→ Source data
☆ ☆ ☆ ☆ ☆
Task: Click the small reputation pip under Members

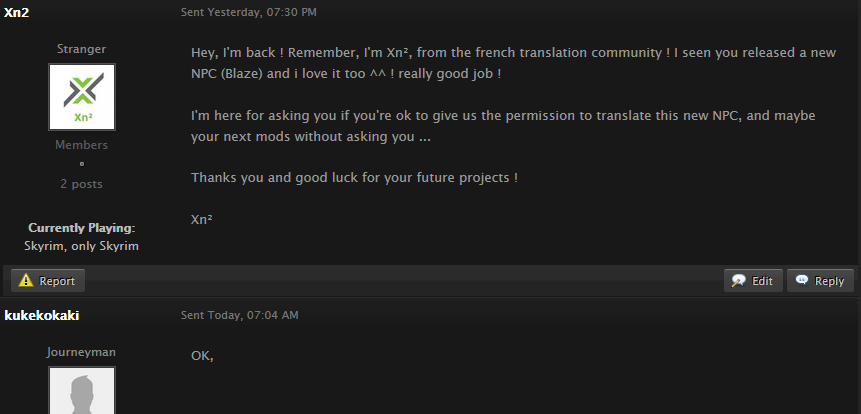Action: (x=82, y=164)
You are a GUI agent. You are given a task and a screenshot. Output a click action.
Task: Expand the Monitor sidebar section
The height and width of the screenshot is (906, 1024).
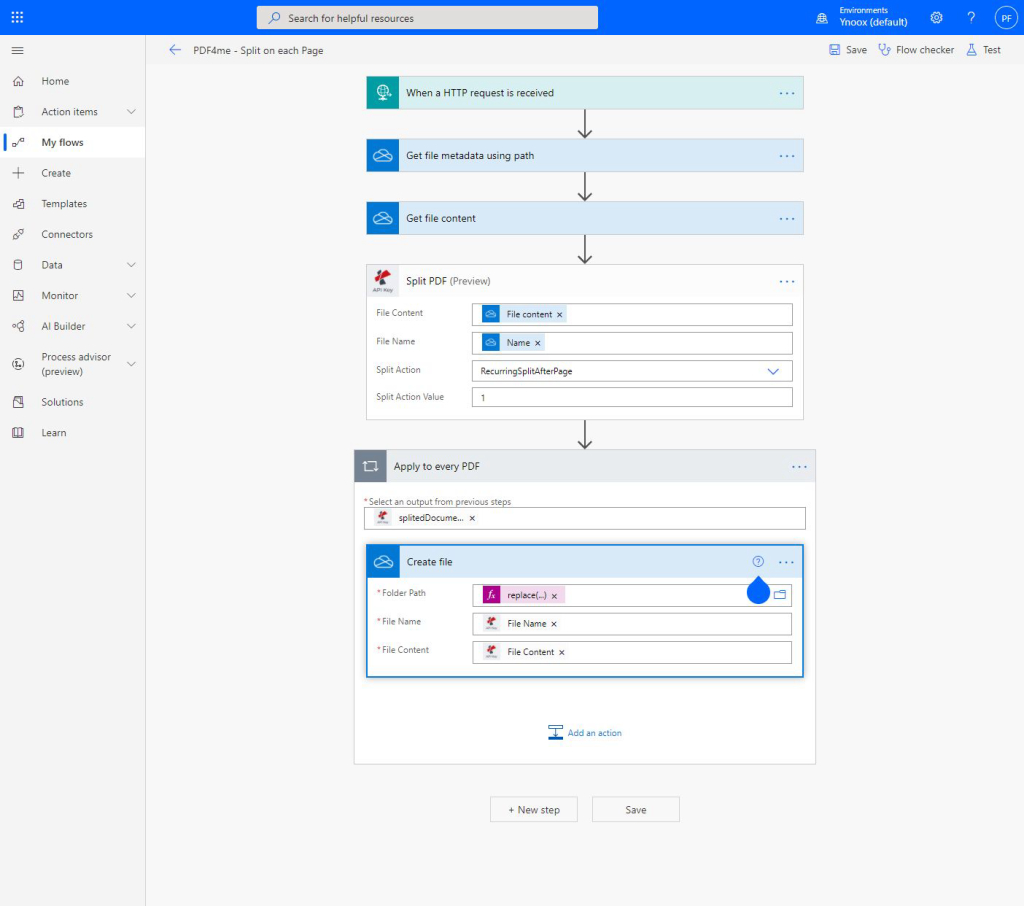click(x=131, y=296)
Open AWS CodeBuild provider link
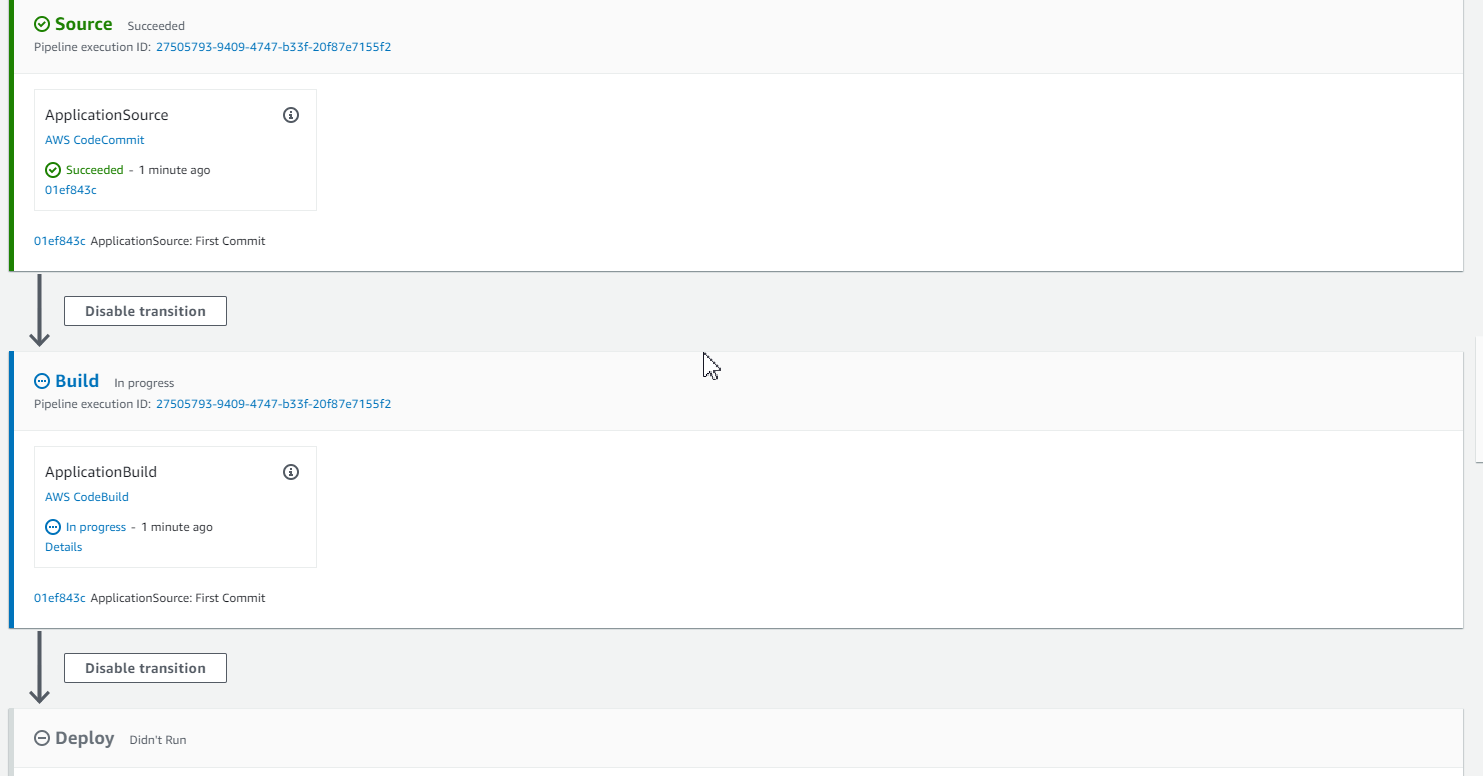Image resolution: width=1483 pixels, height=776 pixels. (x=87, y=497)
☆ ☆ ☆ ☆ ☆
→ THE REQUEST
Find each line of the material that contains the string "screenshot", matching case, and copy those lines.

→ TASK RESULT
You are a GUI agent. You are given a task and a screenshot. Output a click action.
The height and width of the screenshot is (906, 1024).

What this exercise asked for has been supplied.